Incenso dos turíbulos das aras..."
Alphonsus Guimaraens
Afonso Henrique da
Costa Guimarães (1870-1921) teve uma juventude boêmia e dândi, mas
abandonou-a pelo estudo da Engenharia, que abandonou pelo Direito. Jornalista
e magistrado, foi morar em Mariana, de onde raramente saiu até morrer. Seus
versos tinham musicalidade e sutileza para a atmosfera religiosa que
inspiravam, como mostra a passagem a seguir.
"O céu é todo
trevas: o vento uiva.
Do relâmpago a cabeleira ruiva
Vem açoitar o rosto meu.
E a catedral ebúrnea do meu sonho
Afunda-se no caos do céu medonho
Como um astro que já morreu."
Emiliano Perneta
David Emiliano Perneta
(1866-1921) nasceu e morreu em Curitiba. Formou-se advogado pela Universidade
de São Paulo. Além de ter sido jornalista, advogado e professor de português,
Perneta foi um dos fundadores do clube republicano de Curitiba e publicou, em
livros, jornais e revistas, poesia e prosa poética simbolista.
Pedro Kilkerry
Pedro Militão
Kilkerry (1885-1917) foi um dos vários poetas simbolistas quase anônimos.

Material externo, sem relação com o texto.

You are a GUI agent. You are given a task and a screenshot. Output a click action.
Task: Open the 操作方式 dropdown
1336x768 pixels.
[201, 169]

Pobre e boêmio, morreu tuberculoso em Salvador e sua obra só entrou em evidência
em 1970, com ReVisão de Kilkerry. Sua poesia era forte e
desconcertante, sendo uma das melhores do Simbolismo brasileiro. Observe a
passagem que se segue.
"Primavera! -
versos, vinhos...
Nós, primaveras em flor.
E ai! Corações, cavaquinhos
Com quatro cordas de Amor!"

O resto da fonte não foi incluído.